Toronto is the festival that presides over the death and downgrading of imperfect films. All The King’s Men died here. Bobby was all but pummelled to death. Stranger than Fiction pretty much died. For Your Consideration, Infamous and The Fountain (a film I really and truly liked) all died here. Breaking and Entering found respect and muted enthusiasm, but that’s all.
Babel and Volver solidifed their already commanding positions. Venus did fairly well, but Peter O’Toole did better. Catch a Fire tried for traction and found some, but I’m not sure if it was enough. Little Children did moderately well, although it became clear that some had recoiled due to the second-act “ick” factor. And Guillermo del Toro‘s Pan’s Labyrinth gained.
My biggest Toronto favorite (apart from the films I loved but had already seen in Cannes) was Florian Henckel von Donnersmarck‘s The Lives of Others. And I’m hugely pissed that I couldn’t manage to see Paul Verhoeven‘s Black Book his return to Dutch filmmaking by way of a World War II melodrama, as well as Patrice Leconte‘s My Best Friend, which Variety‘s Robert Koehler brought to my attention two or three days ago. I nodded and said thanks and wrote a note to myself…and didn’t see it.
The Last King of Scotland didn’t ignite, but Forrest Whittaker‘s performance as Idi Amin did…sort of.
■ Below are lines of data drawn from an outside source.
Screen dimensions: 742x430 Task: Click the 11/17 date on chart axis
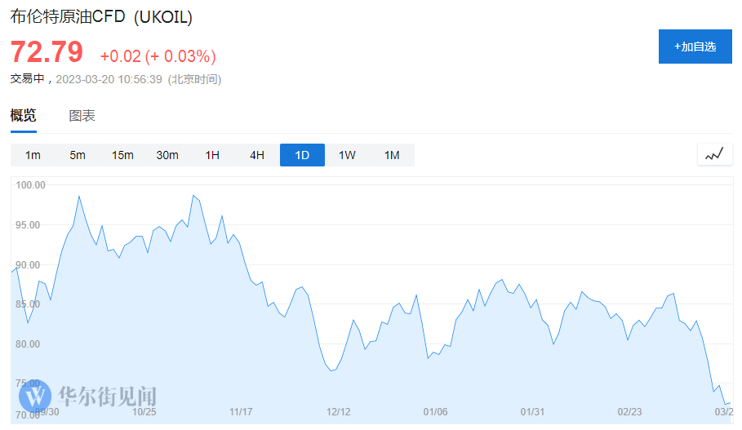click(241, 412)
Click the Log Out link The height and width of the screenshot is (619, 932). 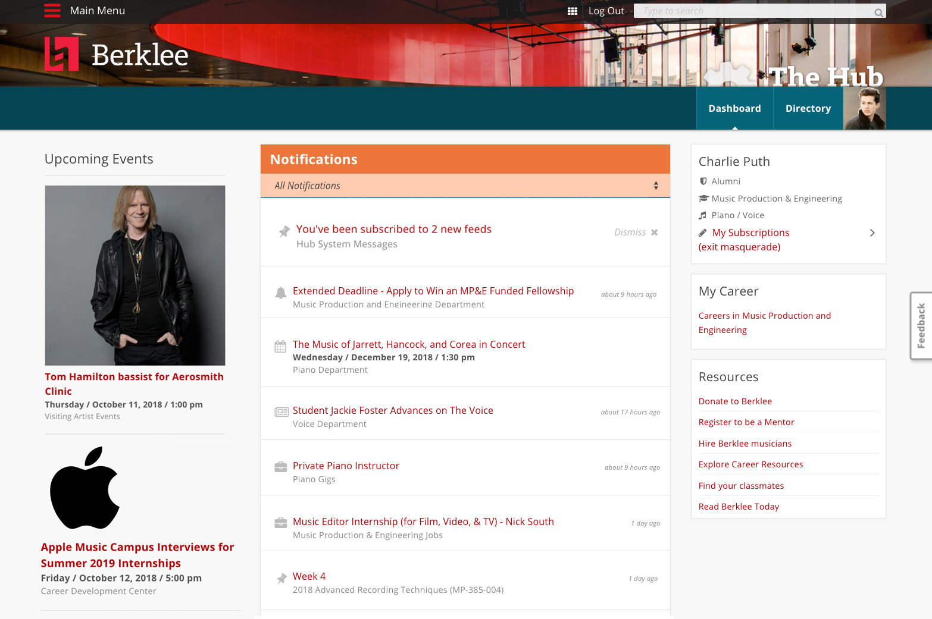[x=606, y=11]
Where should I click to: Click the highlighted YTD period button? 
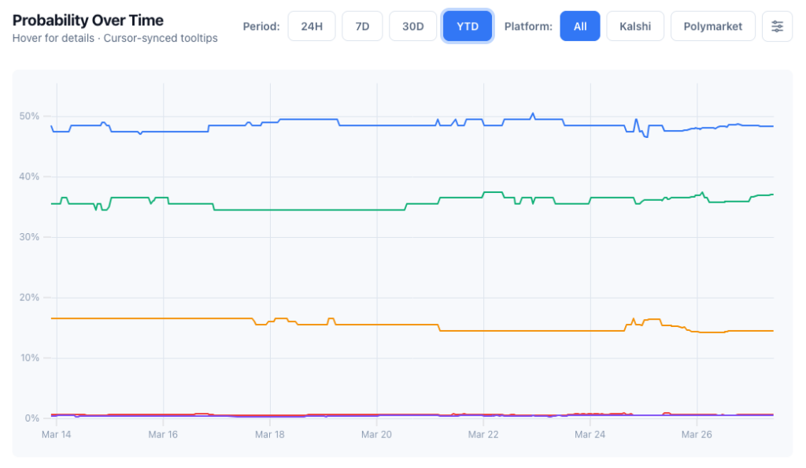pyautogui.click(x=468, y=26)
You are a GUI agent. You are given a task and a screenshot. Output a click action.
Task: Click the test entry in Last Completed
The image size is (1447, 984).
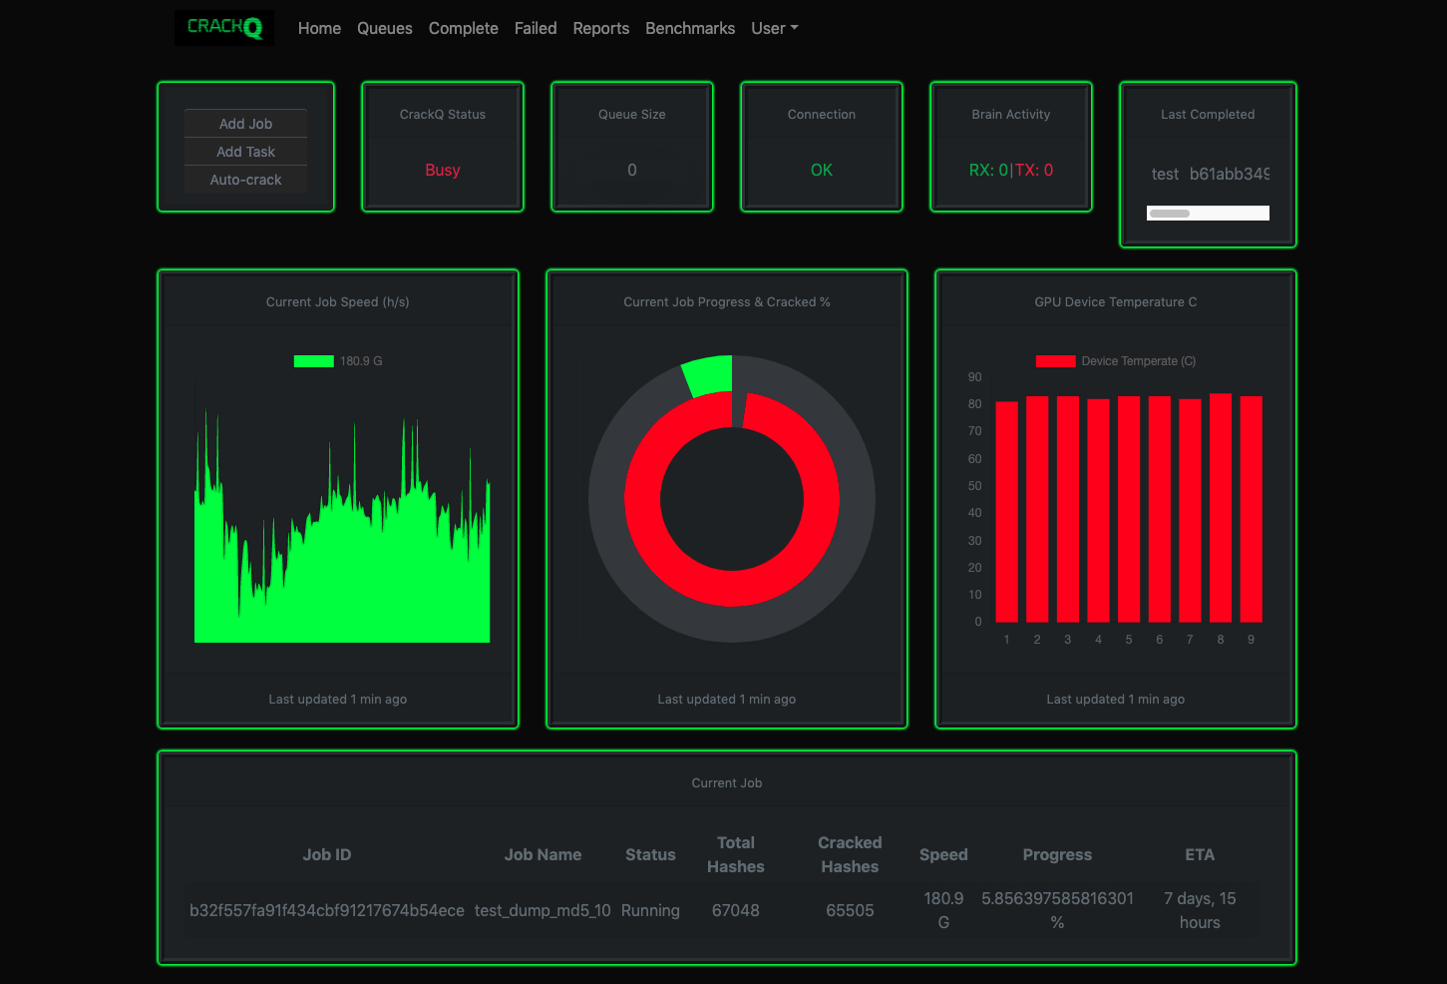[1164, 174]
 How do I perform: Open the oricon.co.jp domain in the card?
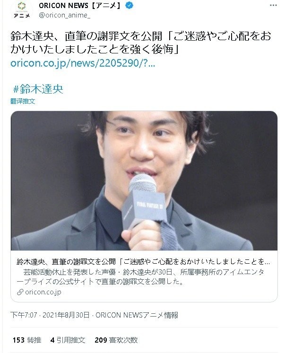point(43,292)
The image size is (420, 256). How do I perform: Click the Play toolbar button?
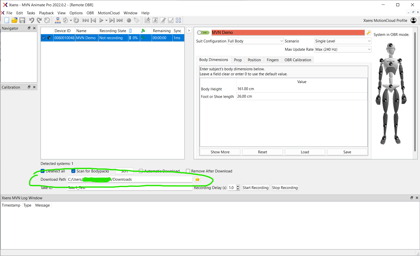click(101, 20)
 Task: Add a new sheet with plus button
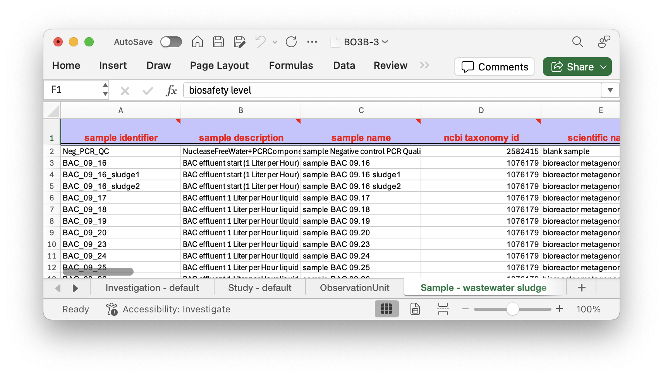[x=581, y=288]
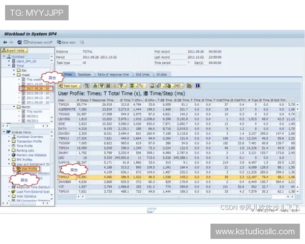Screen dimensions: 305x244
Task: Click the Time Profile clock icon
Action: tap(13, 146)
Penelope Cruz has played the role of her life in Volver, and to my mind she became an all-but-certain Best Actress nominee out of her TIFF exposure. Kate Winslet caught a Best Actress wave with her Little Children performance, and costars Patrick Wilson and Jackie Earl Haley popped through in more general terms.
I’l try and add to this piece later on, as well as get into the mezzo-mezzo’s that I didn’t feel very much about one way or the other.
“The Departed, which I have seen, will be the year’s best American film as of it’s October 6th release date,” reader David Erlich has proclaimed. “It is, without a doubt, the most riveting work that any of the players — Matt Damon, Leonardo DiCaprio, Jack Nicholson — have been involved with in ages. That being said, the film has no chance of Oscar recognition for Best Picture, if only because of the last act.”